Please output every record exactly, keeping each line as it is.

Stored data entries:
════════
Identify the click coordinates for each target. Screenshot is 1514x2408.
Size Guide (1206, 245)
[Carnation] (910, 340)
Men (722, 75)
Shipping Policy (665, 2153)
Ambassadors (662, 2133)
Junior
════════
▶ Finished task:
Identify the click coordinates for each target. Screenshot is 1514x2408.
Size Guide (1206, 245)
[Carnation] (910, 340)
Men (722, 75)
Shipping Policy (665, 2153)
Ambassadors (662, 2133)
Junior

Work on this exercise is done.